— Tasks —
1: Transcribe the stretch of the forum thread on Freemasonry from "I completely misunderstood" through "Lions Club, etc.".
2: In the forum thread on Freemasonry, rewrite the paragraph beginning "How many Masonic Lodges focus on charity?" more briefly, keeping its main points.
3: Answer these questions from the forum thread on Freemasonry:
(a) Who is credited with the quoted passage about the "eager beaver"?
(b) What does the first post say should be done about the prohibitions against alcohol?
(c) Over what period has the writer come to believe that Freemasonry has an identity crisis?

I completely misunderstood this then, I thought the article was implying that we were putting a financial burden on our members with our dues. Yes, I completely agree that our dues are too low and we should get rid of the prohibitions against alcohol.


----------



## goomba

Are there not too many well-meaning Brethren who are working overtime to make Freemasonry something other than Freemasonry? It was an unhappy day when some eager beaver conceived the idea that our Craft should adopt the methods of the service club, or the luncheon group, or the civic league, or the Playboy outfit. Whoever the eager beaver was, he lost sight of the fact that one of the reasons our Fraternity is prized so highly is that it does not operate like other organizations.
- Dwight L. Smith, Whiter Are We Traveling 

Elks, Eagles, Freemasons, Woodmen, Oddfellows, Civitan, Lions Club, etc.

Each of the above share many similarities.  I would say they actually share all of the same things.  They all are about bringing people together for the betterment of the world in some way.  However, each has its place and purpose.  Oh and yes each can and should look at the other for ideas and failures.

How many Masonic Lodges focus on charity?  Every single one I've ever been a member of has.  Is this bad?  No.  But Freemasonry is not a charity.  I have come to believe over the last two years that Freemasonry has an identity crisis.  Instead of practicing what the fraternity actually is lodges tend to practice something between the Elks and Freemasonry.  By doing this they fail and being good on either front.

— Raw records —
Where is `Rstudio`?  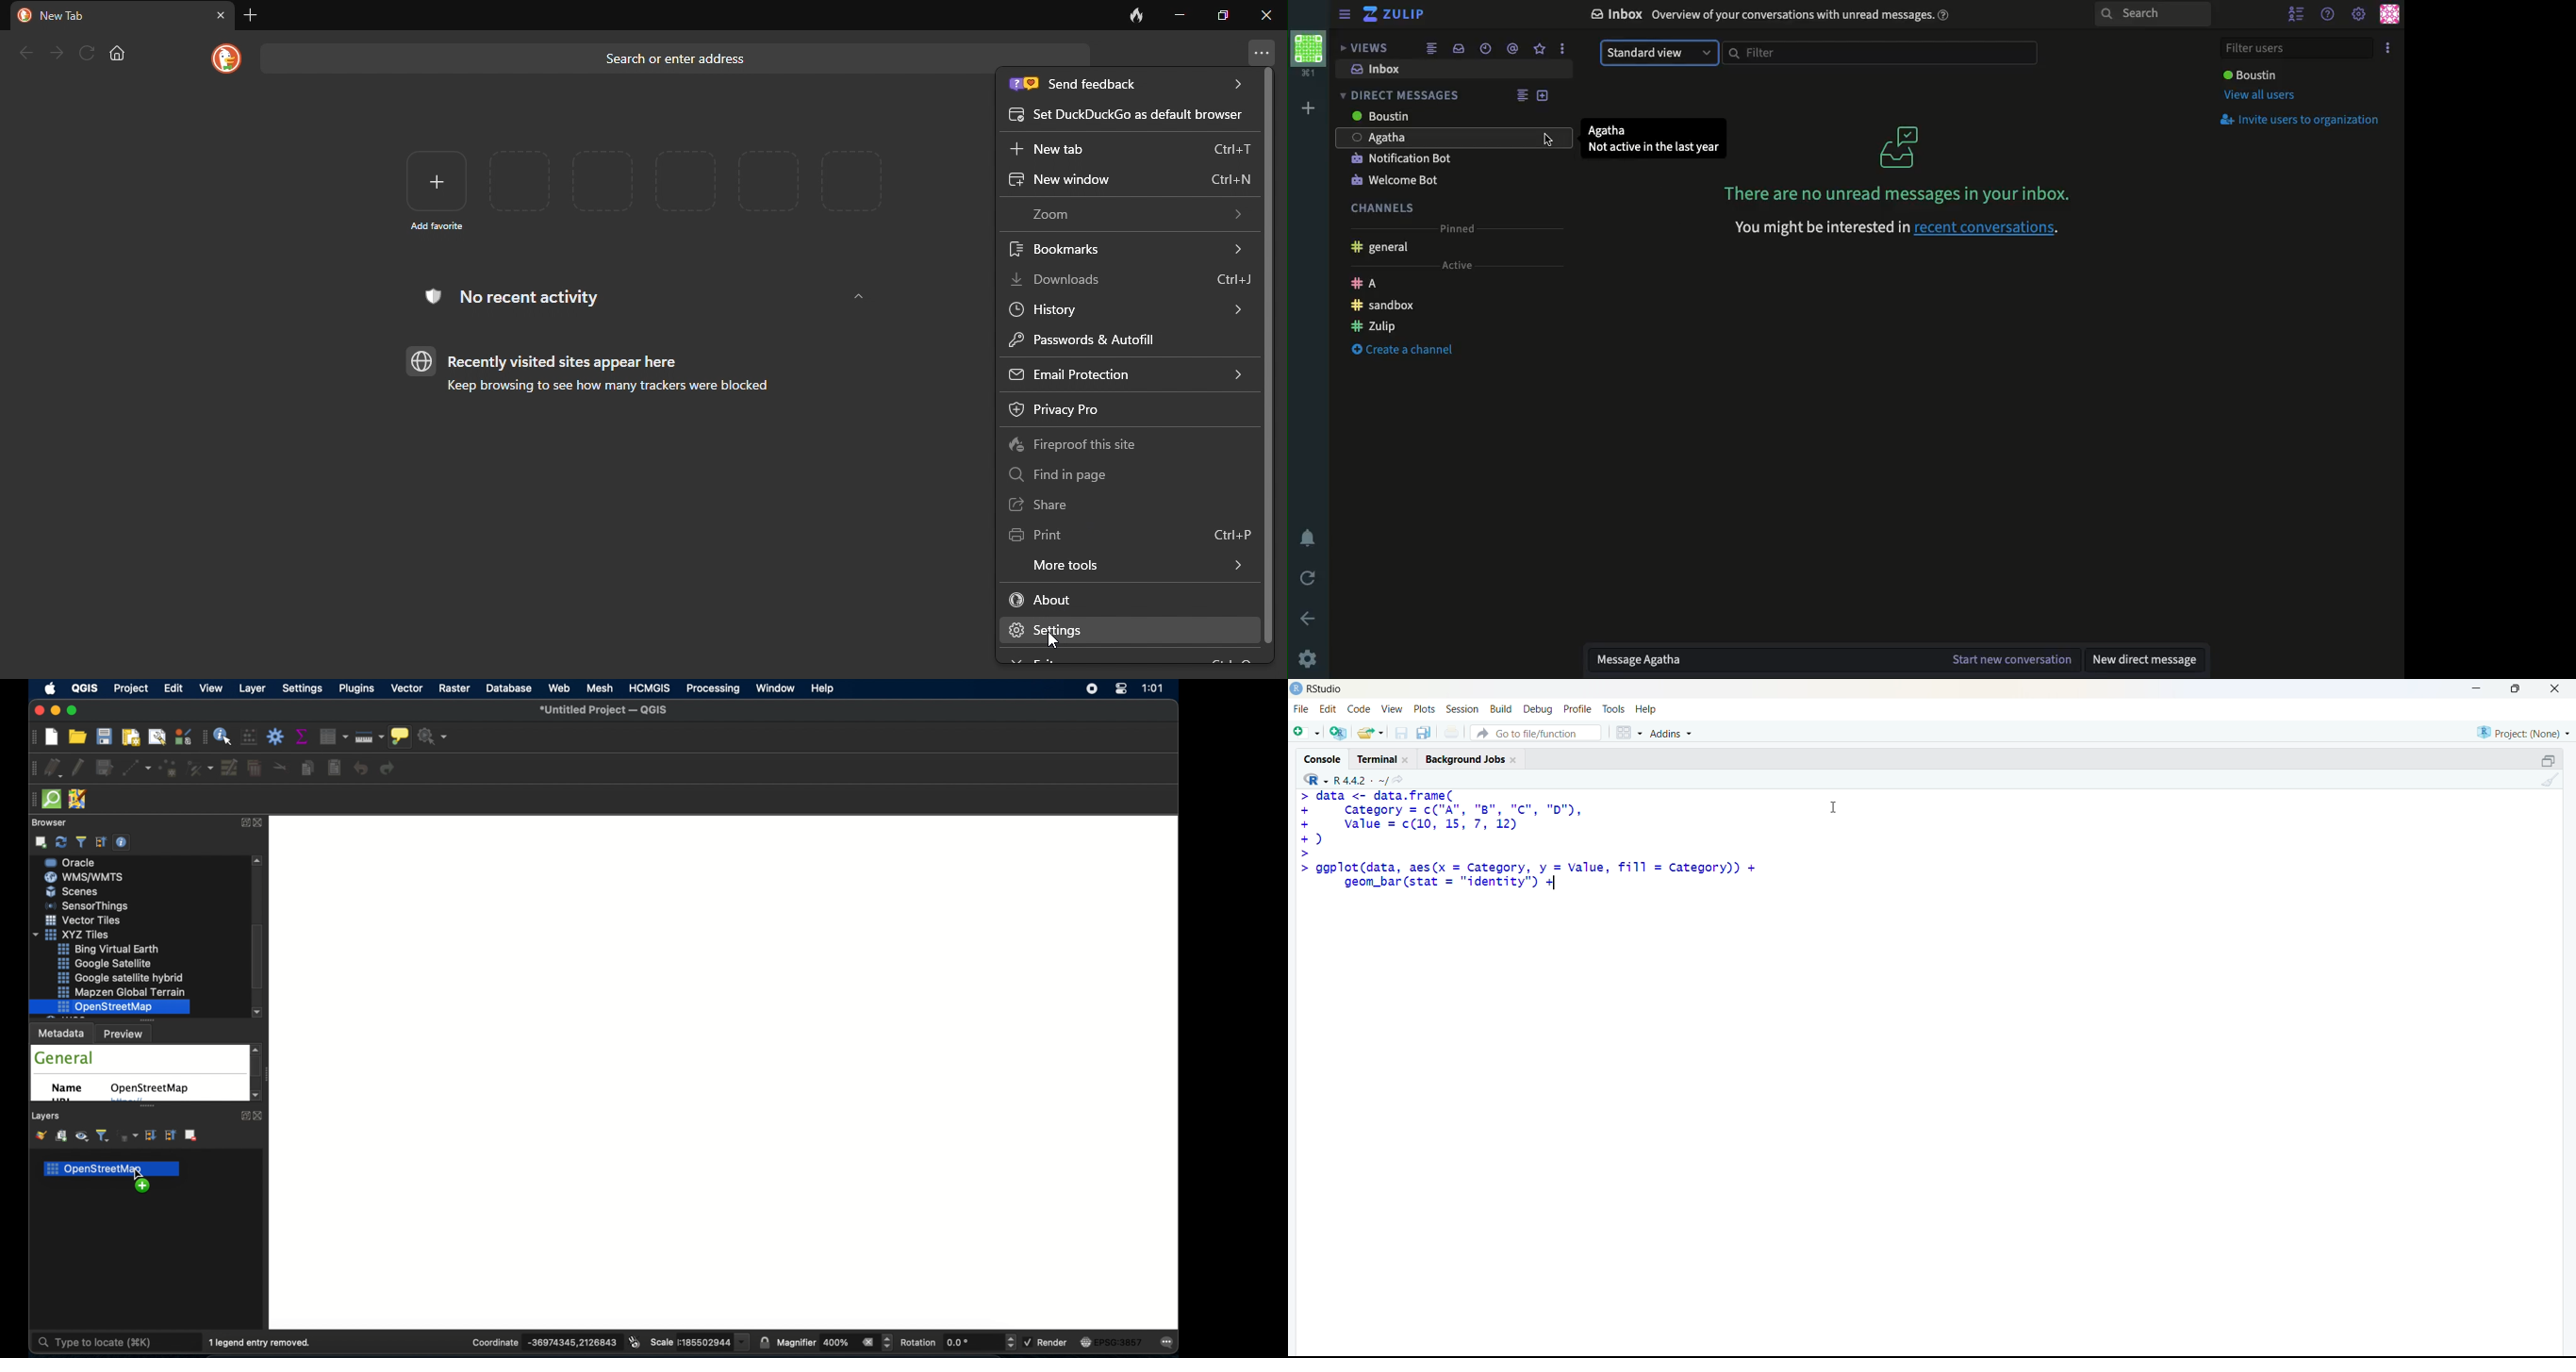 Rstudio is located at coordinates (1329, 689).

---

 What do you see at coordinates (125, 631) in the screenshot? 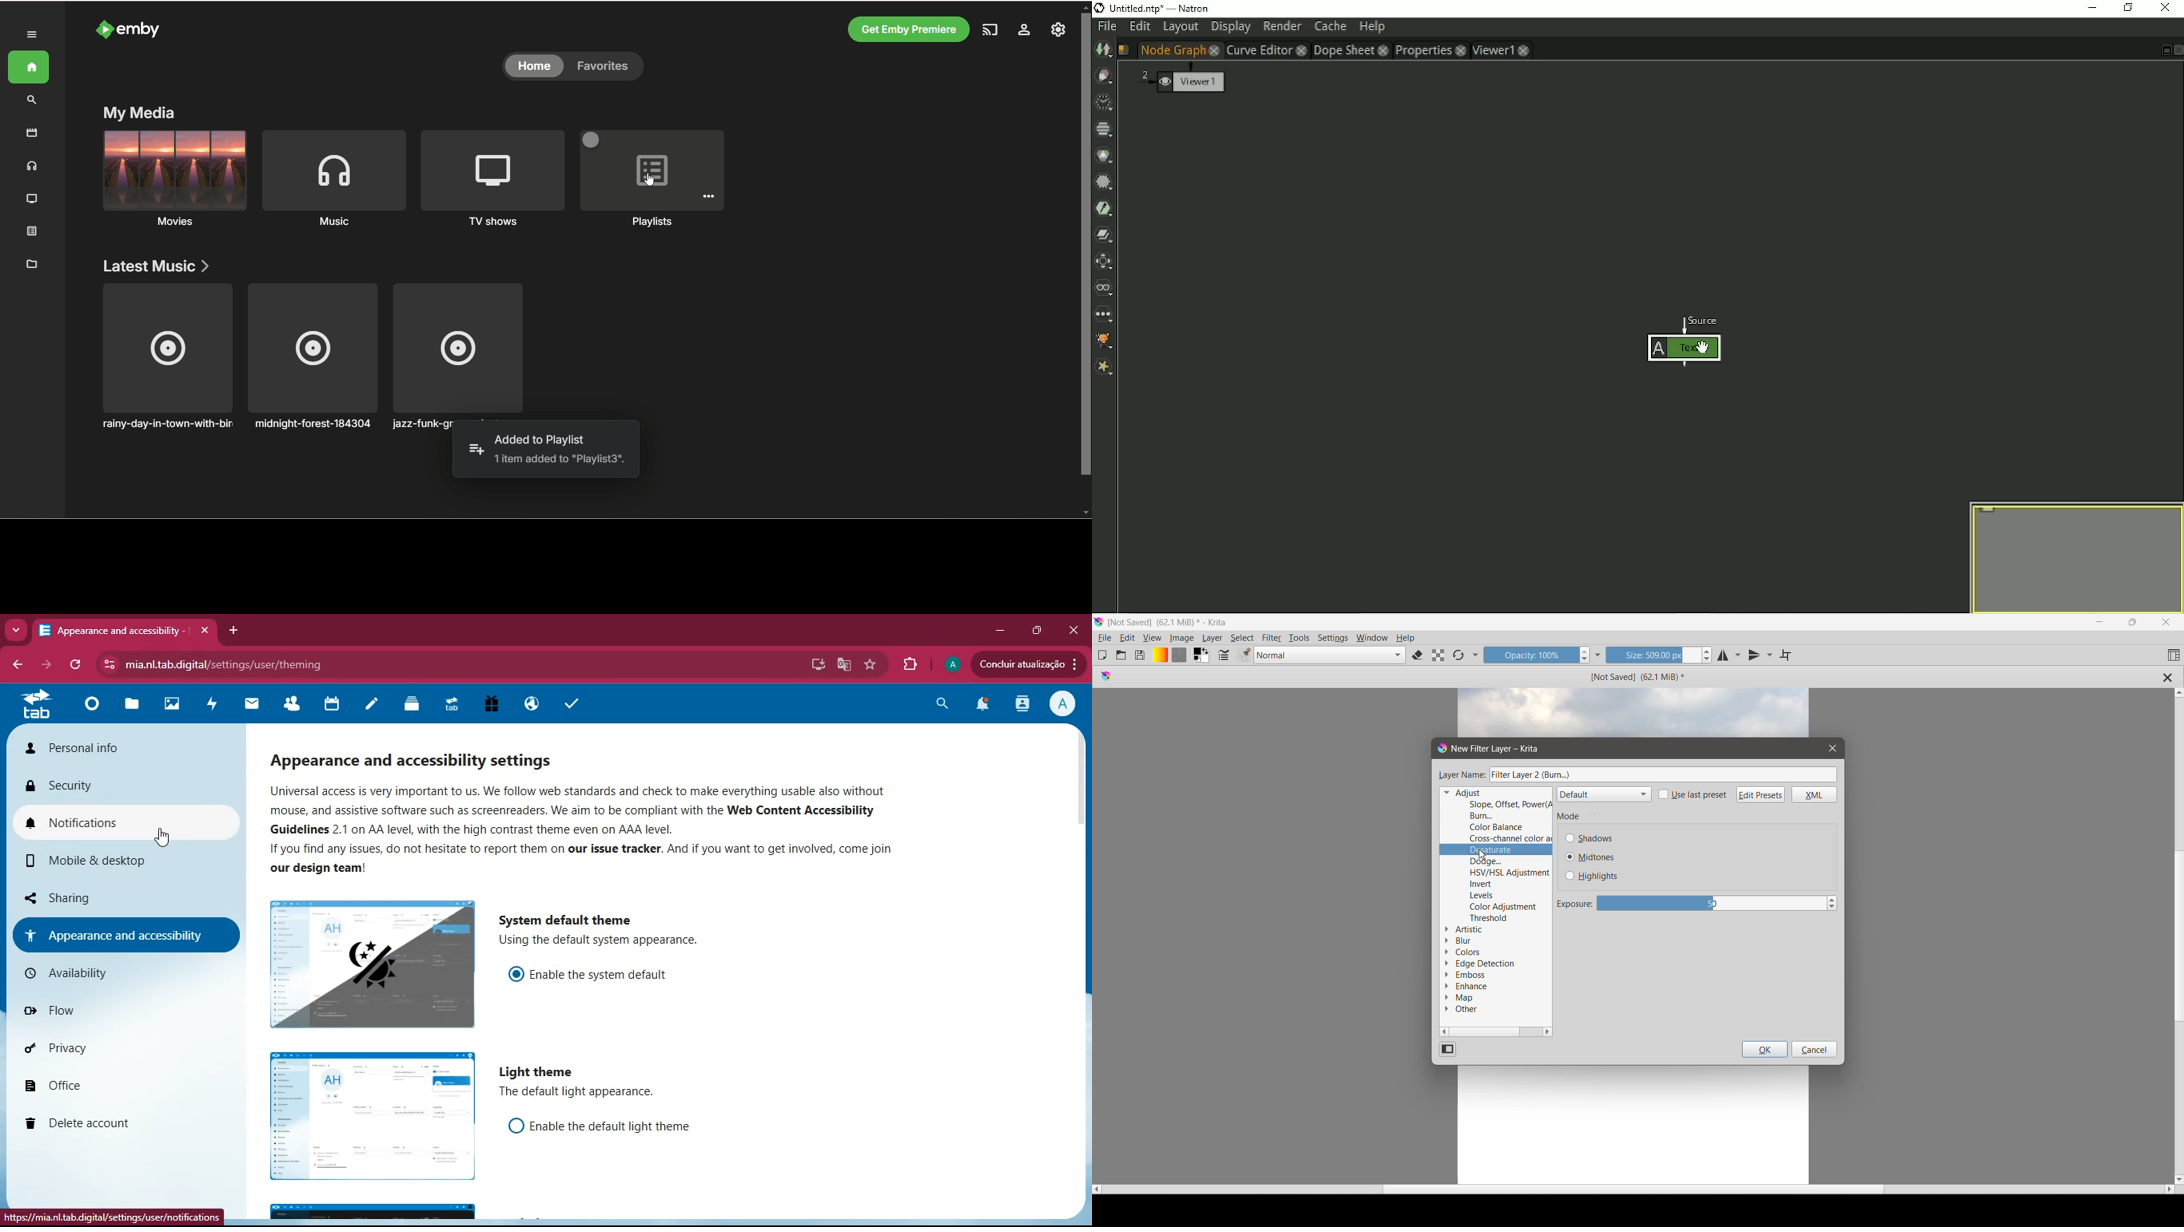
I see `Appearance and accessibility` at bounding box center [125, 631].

— Complete answers —
1:
I completely misunderstood this then, I thought the article was implying that we were putting a financial burden on our members with our dues. Yes, I completely agree that our dues are too low and we should get rid of the prohibitions against alcohol.


----------



## goomba

Are there not too many well-meaning Brethren who are working overtime to make Freemasonry something other than Freemasonry? It was an unhappy day when some eager beaver conceived the idea that our Craft should adopt the methods of the service club, or the luncheon group, or the civic league, or the Playboy outfit. Whoever the eager beaver was, he lost sight of the fact that one of the reasons our Fraternity is prized so highly is that it does not operate like other organizations.
- Dwight L. Smith, Whiter Are We Traveling 

Elks, Eagles, Freemasons, Woodmen, Oddfellows, Civitan, Lions Club, etc.

2: Every lodge the writer has belonged to has focused on charity. That isn't bad, but Freemasonry is not a charity. Over the last two years, the writer has come to believe that Freemasonry has an identity crisis. Lodges practice something between the Elks and Freemasonry, and so they fail at being good at either.

3:
(a) Dwight L. Smith
(b) They should be gotten rid of.
(c) The last two years